To date, we have been issuing "Milestone" releases hoping to get feedback, primarily, from ITC personnel.  Milestones were released when we reached a significant feature point in our backlog (remaining work).  We may, or may not, issue additional Milestone releases.  But the remaining back log has been reduced enough that we now need more feed back directly from school districts.

Therefore, by the end of (calendar year) 2015, we will be issuing "Preview Releases".  A "Preview Release" is more than a "Milestone" but less than a "Release Candidate".    The goal of the preview releases will be to solicit feedback directly from school district personnel to help us prioritize the remainding backlog.  

We intend to provide deployable releases to the ITCs to allow them to host test instances (see below).  For ITCs not  capable of hosting, the SSDT may provide temporary hosting directly.  Either way, the district's real data will be loaded into the tests instances, to allow full evaluation and testing by districts.

Assuming good results from preview testing, we should be ready for release candidates and production releases in the Spring of 2016.

Conversion

A word about "conversion".  If you've ever converted to another accounting or payroll system, you know the typical conversion happens on a fiscal or calendar year boundary.  This is because the new system only imports "master" data and the transaction data is not converted.  With most conversions, your not really converting, you're dumping your old data and starting fresh.

This will not be the case when upgrading from Classic USxS to Redesign.  The new applications will import 100% of your transactional data and will post GL and encumbrance journals, create posting periods, et al. automatically.  We will load all the history that is in your current system.  Therefore, it's quite likely that you'll be able to upgrade in the middle of a month and everything will balance.  (We'll be testing this during preview releases).

Technical Bits

If you're not technical, the next part may not interest you.  

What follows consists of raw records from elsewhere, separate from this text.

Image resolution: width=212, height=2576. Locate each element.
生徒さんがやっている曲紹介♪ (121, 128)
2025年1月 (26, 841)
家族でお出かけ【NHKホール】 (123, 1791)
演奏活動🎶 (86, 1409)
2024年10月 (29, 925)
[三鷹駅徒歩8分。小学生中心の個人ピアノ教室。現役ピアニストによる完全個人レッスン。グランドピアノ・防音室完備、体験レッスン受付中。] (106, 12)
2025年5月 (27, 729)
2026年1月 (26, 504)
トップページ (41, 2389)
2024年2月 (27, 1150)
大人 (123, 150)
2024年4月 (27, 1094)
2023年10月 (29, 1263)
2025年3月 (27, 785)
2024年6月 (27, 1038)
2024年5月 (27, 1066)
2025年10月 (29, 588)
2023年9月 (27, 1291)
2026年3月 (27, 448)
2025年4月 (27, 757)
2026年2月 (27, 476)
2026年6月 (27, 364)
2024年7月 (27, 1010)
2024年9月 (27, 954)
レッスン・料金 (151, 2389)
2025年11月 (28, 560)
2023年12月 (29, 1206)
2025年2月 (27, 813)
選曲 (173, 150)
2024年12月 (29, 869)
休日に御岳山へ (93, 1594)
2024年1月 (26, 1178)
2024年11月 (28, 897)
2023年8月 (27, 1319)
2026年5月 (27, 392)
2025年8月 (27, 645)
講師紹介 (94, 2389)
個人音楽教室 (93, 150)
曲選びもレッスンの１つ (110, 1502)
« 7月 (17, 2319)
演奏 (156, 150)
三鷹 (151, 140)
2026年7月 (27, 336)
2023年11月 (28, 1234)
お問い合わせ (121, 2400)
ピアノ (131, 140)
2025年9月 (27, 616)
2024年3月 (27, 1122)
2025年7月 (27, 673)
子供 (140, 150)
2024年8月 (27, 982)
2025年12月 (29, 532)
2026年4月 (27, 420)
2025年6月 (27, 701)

As a quick review, the Redesign projects are based on a "single-tenant" architecture.  Meaning that each school district will have at least two servers (per application).  The first being a JavaEE (Tomcat) application server running Java 8.  The second, a database server running Postgresql.  A district running both USAS and USPS will have four servers (perhaps three if we consolidate the databases).

I can admit to you now, that at the time I committed to this architecture, I was terrified of the possibility of having to manage 1600+ virtual machines state-wide.  Back then, "cloud computing" was clearly the hot thing, but 1600 servers is still 1600 servers!  But it did not take too much imagination to realize that the IT world would have to invent better ways to manage large cloud deployments.  So I placed a bet on "single tenant" and assumed the universe would solve the problem.

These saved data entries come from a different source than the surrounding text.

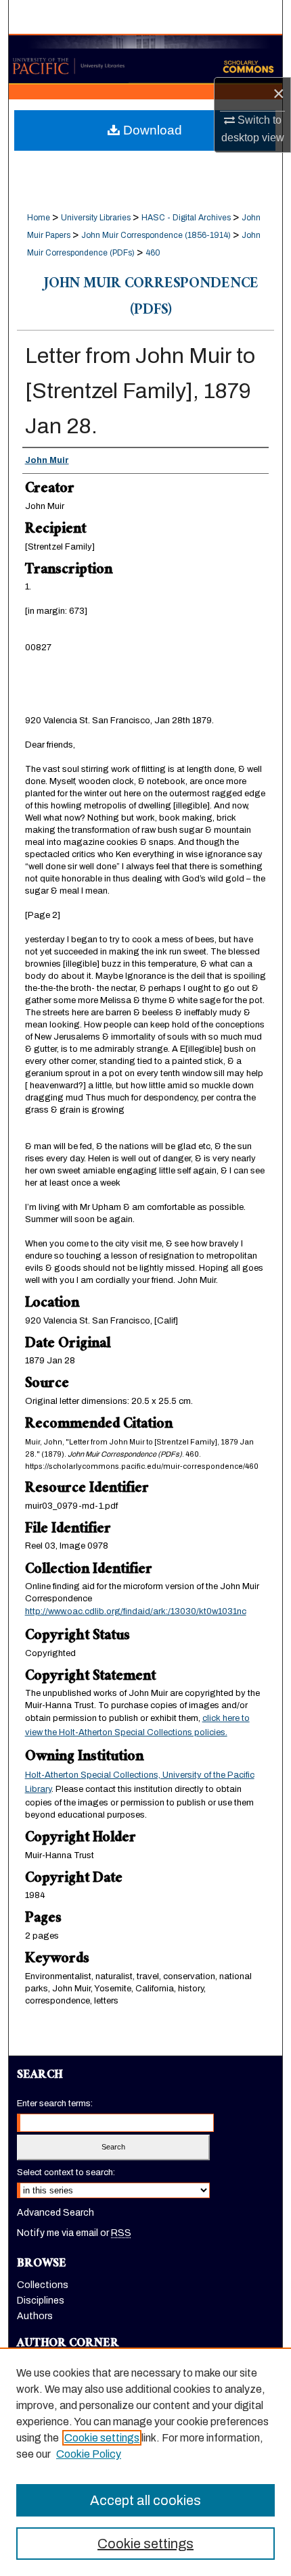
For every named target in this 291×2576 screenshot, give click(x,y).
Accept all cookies (145, 2500)
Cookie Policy (88, 2454)
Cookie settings (101, 2438)
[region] (145, 2462)
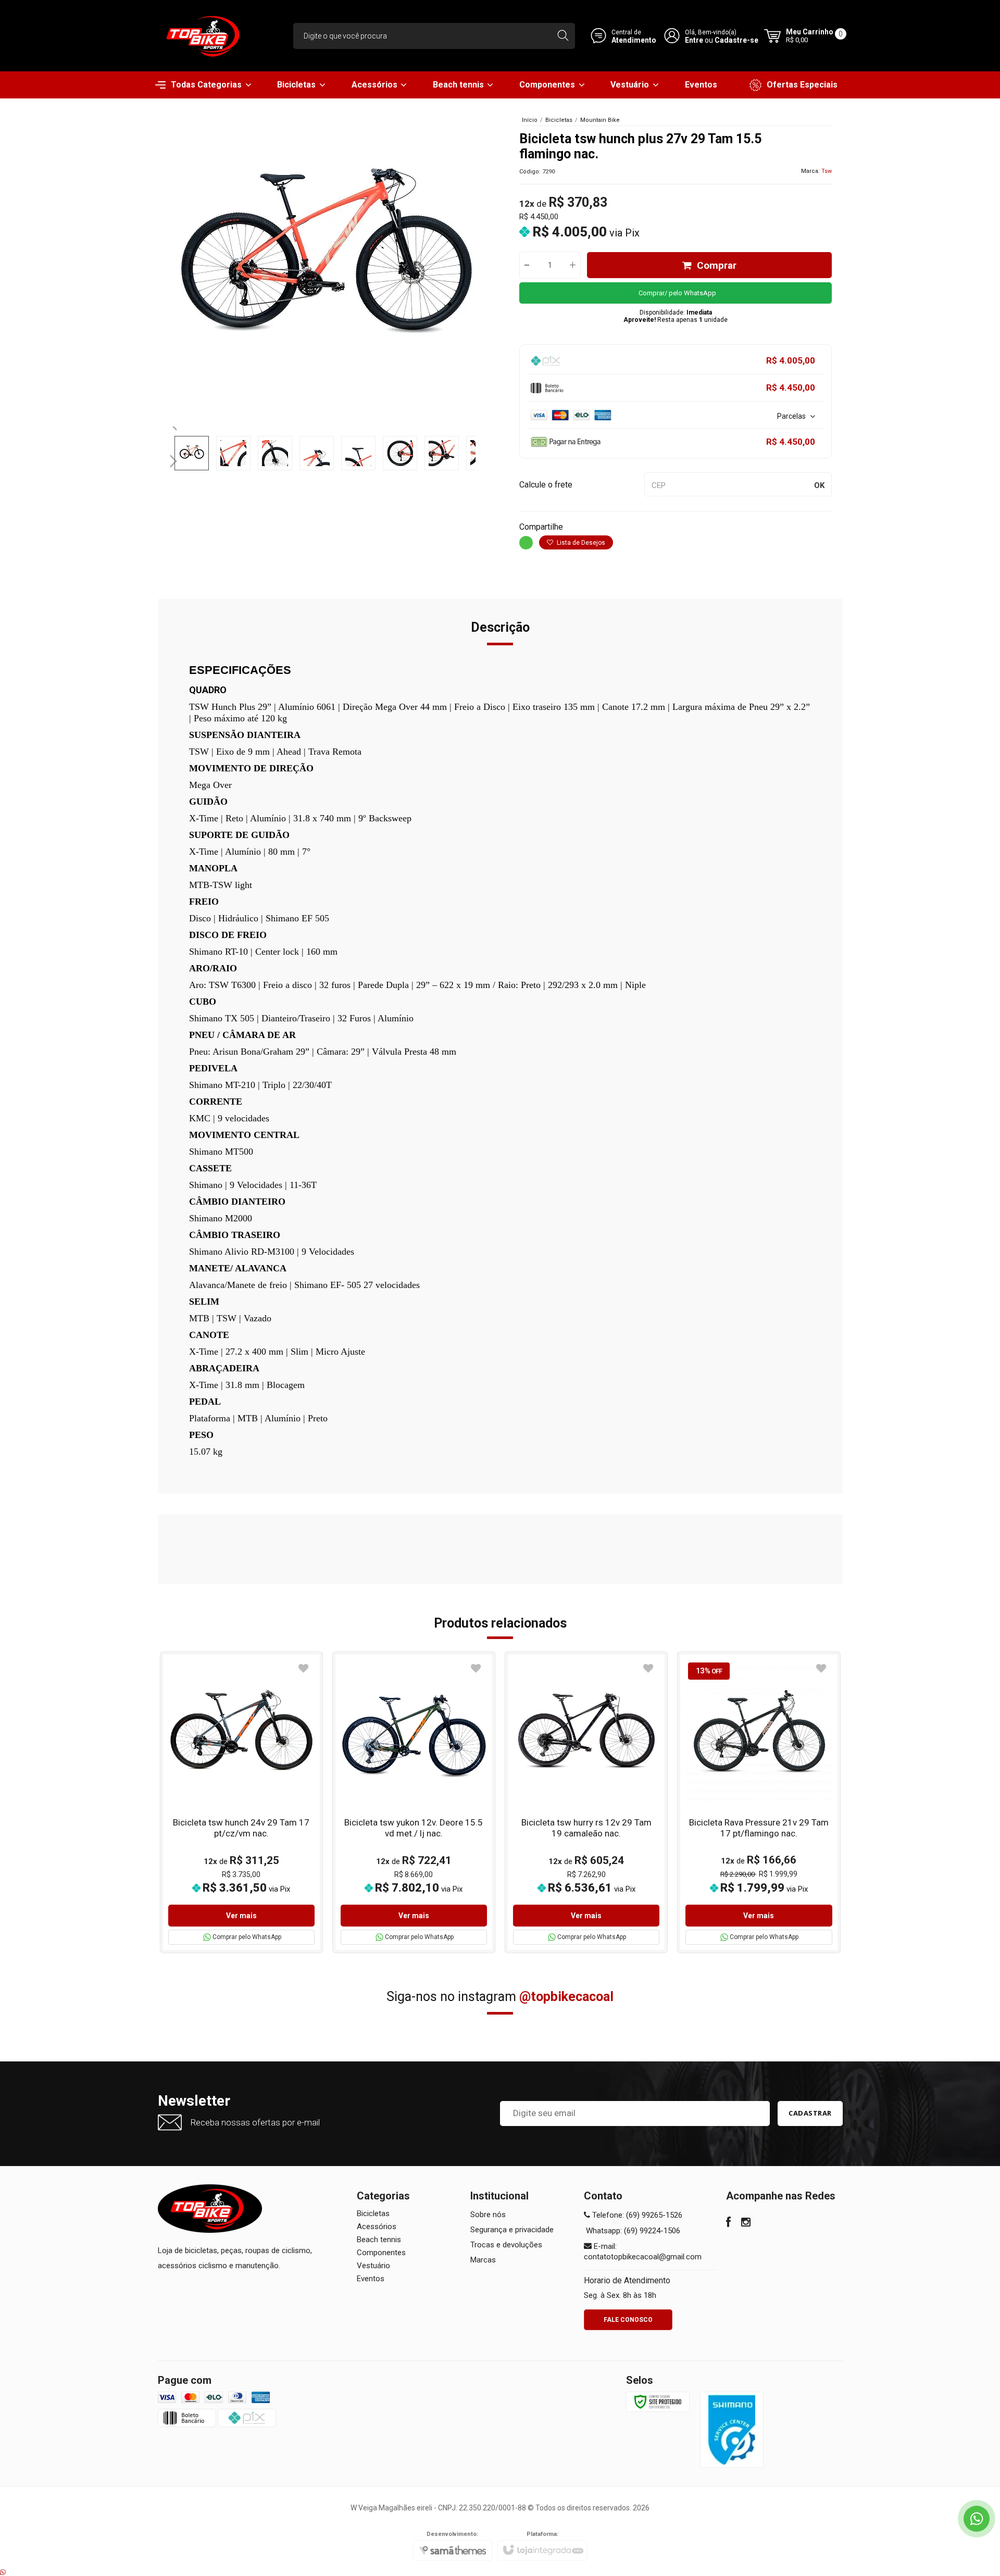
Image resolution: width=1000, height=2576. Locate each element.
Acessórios (376, 2226)
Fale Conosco (628, 2319)
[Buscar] (563, 36)
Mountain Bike (600, 120)
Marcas (483, 2260)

I'm happy to report that this gamble paid off.  While we were busy writing the software, the world invented "containers".  The best known form of this is Docker.   I won't go into the details here, but the primary advantage is that containers allow you to run multiple/many containers on a single VM without the overhead of reproducing the OS and libraries. The demo running at http://demo.cloud.davesmith.me/ is a instance of USAS-R web application plus a database server deployed  as two Docker containers.

 The SSDT plans on providing deployments (Docker images) of the Redesign to be hosted by ITC's or elsewhere.

Conclusion

If you lasted to the end and attending OEDSA this week, see me with any questions, or email me, or post on the Answers site.  If you buy me a beer, I'll keep the demo running an extra week. :)

p.s. When this post hits Google, a Tapestry developer or two will almost certainly want to flame me.  So I've disable commenting here.  You're welcome to flame in email, I might even answer.